— start Quoted passage —
Optimizing matlab code which uses repmat

Question

In some part of my code, I have used repmat for a very large vector

vecO=repmat(vec,1,9);
fi = repmat(vecO',1,400)-A;

vec is a 1 by 400 matrix and 'A' is a 3600 by 400 matrix. I think there should be a way less time-consuming than using repmat but I don't know what is the method. Does anyone have any idea?

Answer 1

Here is a template test to use, including mikkola's answer:

vec = rand(1,400);
A = rand(3600,400);
n_expts = 1000;
format long
disp(version);

% Warm up
for ii = 1:n_expts
    vec0 = repmat(vec,1,9);
    res1 = repmat(vec0',1,400)-A;
    res3 = bsxfun(@minus, vec0.', A);
end

tic
for ii = 1:n_expts
    vec0 = repmat(vec, 1, 9);
    res1 = repmat(vec0.', 1, 400) - A;
end
fprintf('Time taken with 2 repmats: ')
disp(toc/n_expts)

tic
for ii = 1:n_expts
    res2 = repmat(vec.', 9, 400) - A;
end
fprintf('Time taken with 1 repmat and transpose: ')
disp(toc/n_expts)

tic
for ii = 1:n_expts
    res3 = bsxfun(@minus, vec0.', A);
end
fprintf('Time taken with bsxfun: ')
disp(toc/n_expts)

% Check that all the fi are the same
dres1 = max(max(abs(res1 - res2)));
dres2 = max(max(abs(res1 - res3)));
tol = eps;
if (dres1 > eps) | (dres2 > eps)
— end Quoted passage —
— start Data extract —
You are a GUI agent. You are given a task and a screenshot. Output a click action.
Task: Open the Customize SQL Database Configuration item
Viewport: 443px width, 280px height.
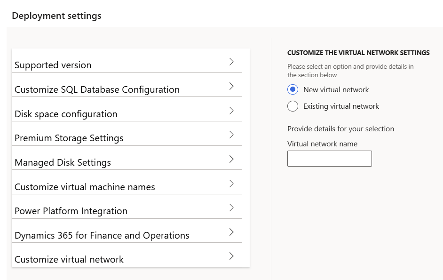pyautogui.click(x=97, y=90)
— end Data extract —
§ **Goals**:
(A) Answer these questions about the MATLAB repmat thread, one per line:
(i) What size is the matrix A in the question?
(ii) What value does the template assign to n_expts?
(iii) What is tol set to in the template?
(B) Carry the MATLAB repmat thread on from its final line.

§ **Expected results**:
(A)
(i) 3600 by 400
(ii) 1000
(iii) eps

(B)
    fprintf('Difference in output matrices');
end

With results

8.3.0.532 (R2014a)
Time taken with 2 repmats:    0.004027661867427

Time taken with 1 repmat and transpose:    0.004034170491803

Time taken with bsxfun:    0.003970521454027

Answer 2

Seems like your result (in your question fi) is supposed to contain the difference of vec0 with each column of A. This means that instead of using repmat to expand vec0 to the same size as A (by generating 400 replicates of it), you can apply an element-wise operation to two arrays with implicit expansion using bsxfun. Using this function will not make copies of vec0 but should achieve the same result. The first argument specifies the function to apply to the two arrays, here it is simply minus.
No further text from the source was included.